In a business that lives on 3 to 5 percent net profit for full-service operators, according to the National Restaurant Association’s 2025 State of the Industry Report, even one misfit dish can tip the scales.
Tadrus learned the lesson the long way. Earlier in his career he offered fried chicken, Philly steaks, salads, wings, “everything under the sun,” only to discover that breadth trades off with consistency.
Southern Luv BBQ now runs a leaner board.
That instinct mirrors a wider recalibration. Many restaurateurs still assume more options lure more guests, yet 48 percent of operators are trimming menu size in response to cost and complexity pressures.
with research pointing to an optimal five to seven items per category for efficient service. In tension with that discipline, a report from the National Association of Convenience Stores found that menus across quick-service, midscale, and casual dining have grown by roughly 23 percent in item count over the past two years.
More SKUs to stock, more recipes to train, more room for friction.
The tots exposed that friction in real time. Orders piled up because the item was cooked to order, stretching ticket times and soaking up labor.
Southern Luv BBQ tracked prep delays during lunch and dinner rushes, then rolled staff feedback into the decision to retire the dish over several weeks.
The math behind this kind of call rarely sits on the sales ledger alone. Up to 10 to 15 percent of potential profit can hide in mispriced or operationally burdensome items, as noted by automation provider US Tech Automations.

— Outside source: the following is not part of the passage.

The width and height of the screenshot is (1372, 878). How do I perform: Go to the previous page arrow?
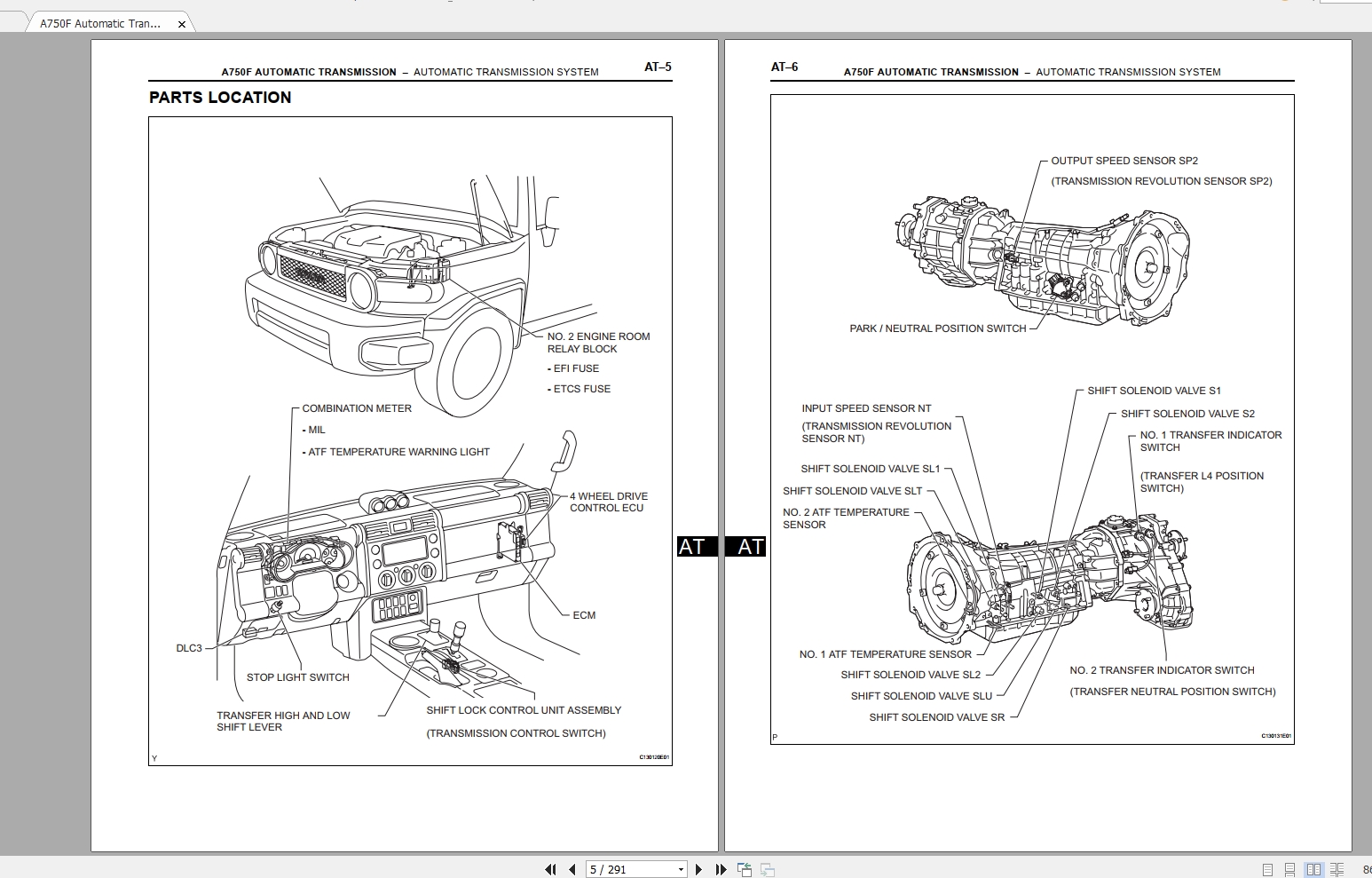[572, 869]
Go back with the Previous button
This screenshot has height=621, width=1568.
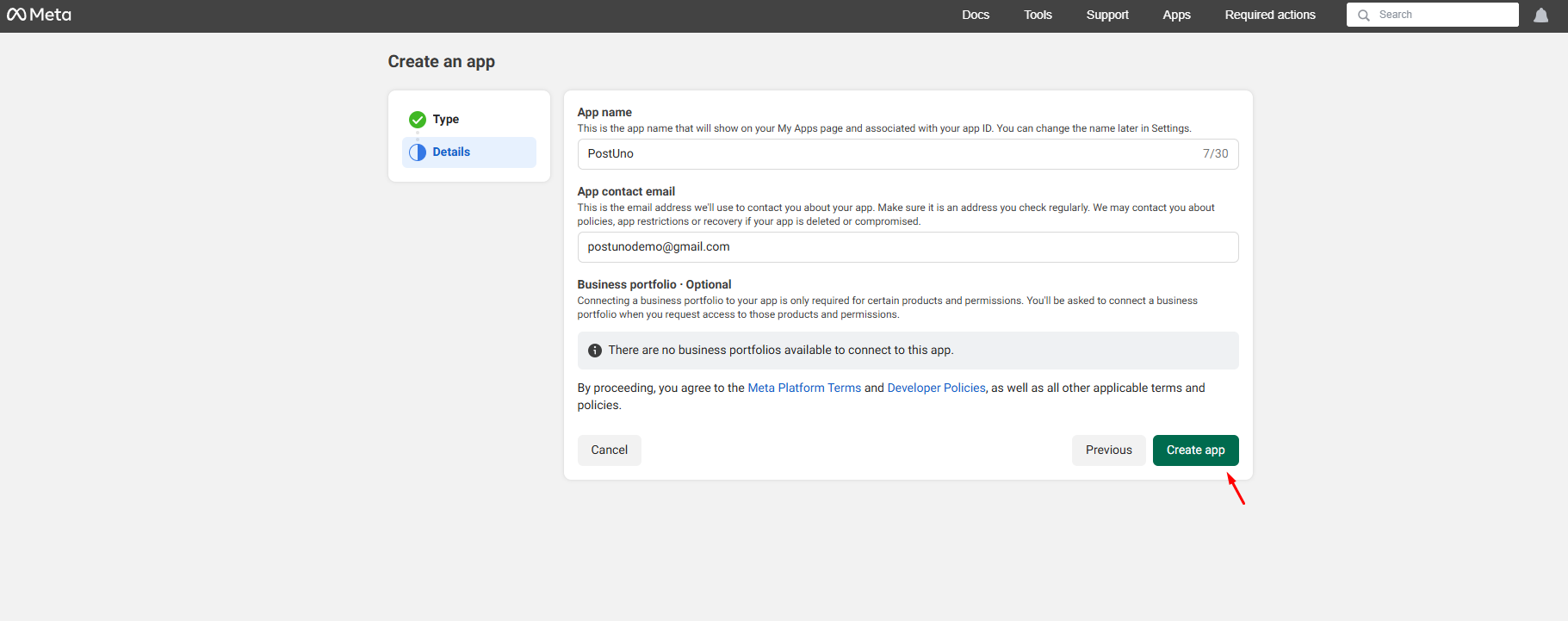point(1108,450)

The NRA’s 2025 Technology Landscape Report finds that restaurants tying menu engineering to automation platforms report 2.4-times greater operational efficiency when they integrate three or more tools, compared with operators using standalone solutions. Link sales data to prep workflows and the culprits emerge, from dishes that drive ticket times to ingredients that spur waste to scheduling patterns that misalign with demand.
Guests did not see those background calculations, only the missing favorite. “People were like, ‘The tater tots were so good. Why would you take them off?’” says Tadrus, capturing the tug between enthusiasm and execution.

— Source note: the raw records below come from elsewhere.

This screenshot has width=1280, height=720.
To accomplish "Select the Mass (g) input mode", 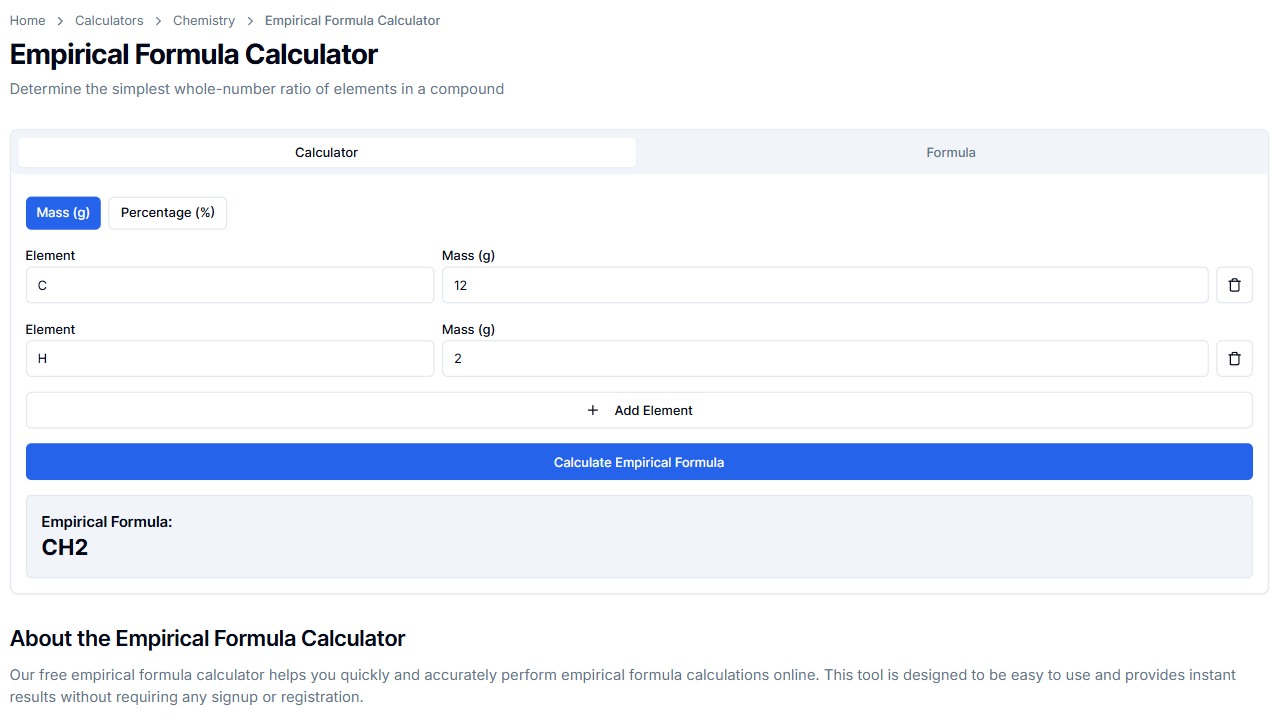I will point(63,213).
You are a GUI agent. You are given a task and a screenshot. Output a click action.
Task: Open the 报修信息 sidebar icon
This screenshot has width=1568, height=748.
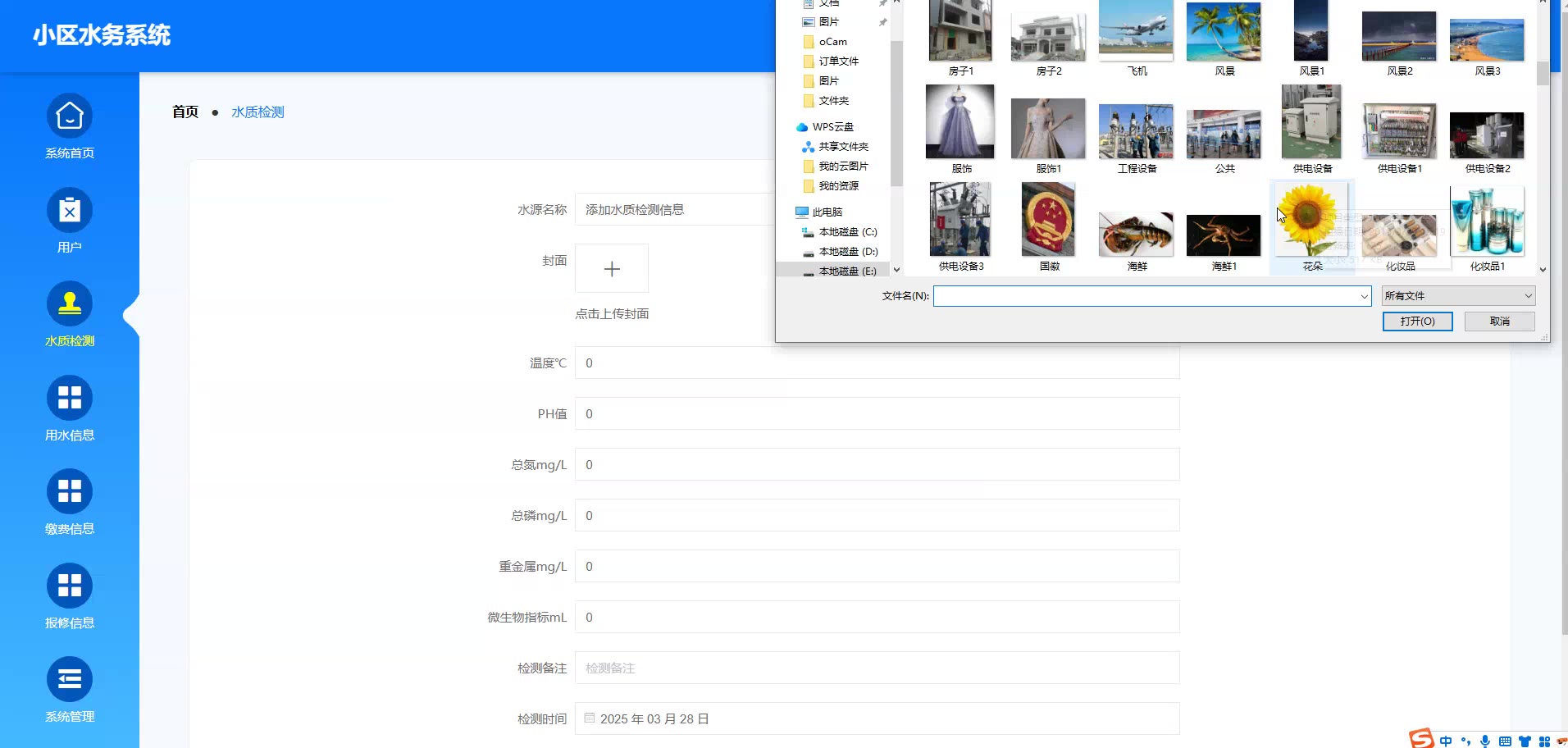[70, 586]
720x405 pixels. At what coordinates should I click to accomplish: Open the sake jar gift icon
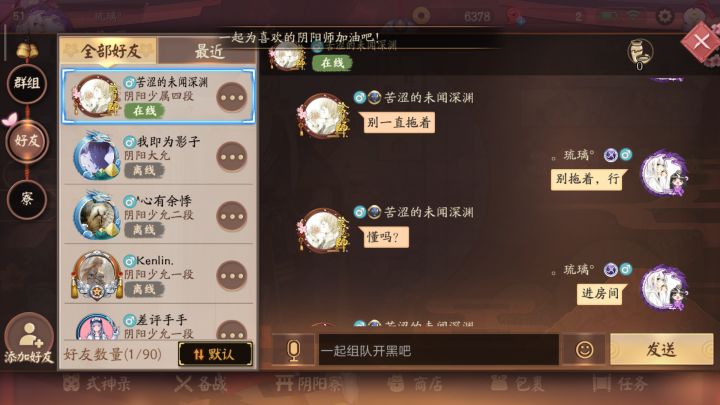[640, 52]
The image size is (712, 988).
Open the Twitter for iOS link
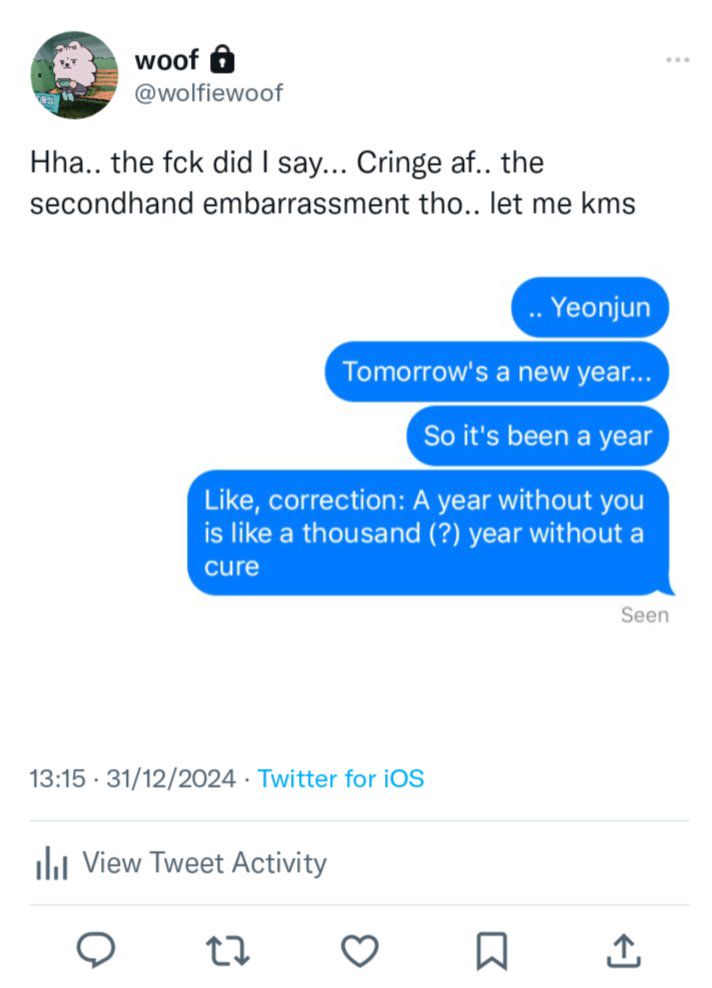[341, 779]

Rising ticket times and hidden labor costs can sour satisfaction faster than reviews ever will, a truth that has nudged large brands too, with chains like Starbucks pruning unpopular items to shorten waits and streamline operations.
Data gaps complicate the picture. General managers or chefs spending 20 hours per month on menu analysis represent $1,200 to $2,000 in opportunity cost per location, based on Bureau of Labor Statistics salary data cited by US Tech Automations.
Many independents also lack the resources to knit together multiple platforms or translate analytics into timely menu changes, and Southern Luv BBQ’s internal cost breakdown for each item remains confidential, which leaves the precise toll of the tots off limits.
Technology is softening those blind spots for operators that can invest. A case study from US Tech Automations shows multi-unit operators reducing the food cost gap from 4 to 8 percent down to 1 to 2 percent within 90 days by automating recipe costing and demand forecasting, a result echoed by MarketMan’s 2025 benchmarking data.
TouchBistro reports that 95 percent of U.S. independent full-service operators have adopted some form of AI for inventory management, menu optimization, or reservations, with over one-third seeing back-of-house efficiency gains that lower operational costs without sacrificing satisfaction. The direction is clear: connect the dots between what guests crave and what kitchens can deliver consistently in the time and with the labor they have.
The stakes are national in scale. The National Restaurant Association projects industry sales of $1.5 trillion and employment of 15.9 million workers by year-end 2025, which means small choices at the station level add up.
Treat customer behavior as inspiration rather than mandate. Southern Luv BBQ’s mac bowl was born from a guest’s custom order, then earned its spot by meeting standards for consistent execution. Menus that honor that balance, creativity tempered by disciplined data analysis, tend to last. A hit belongs on the board only if it feeds the guest experience and the bottom line in equal measure.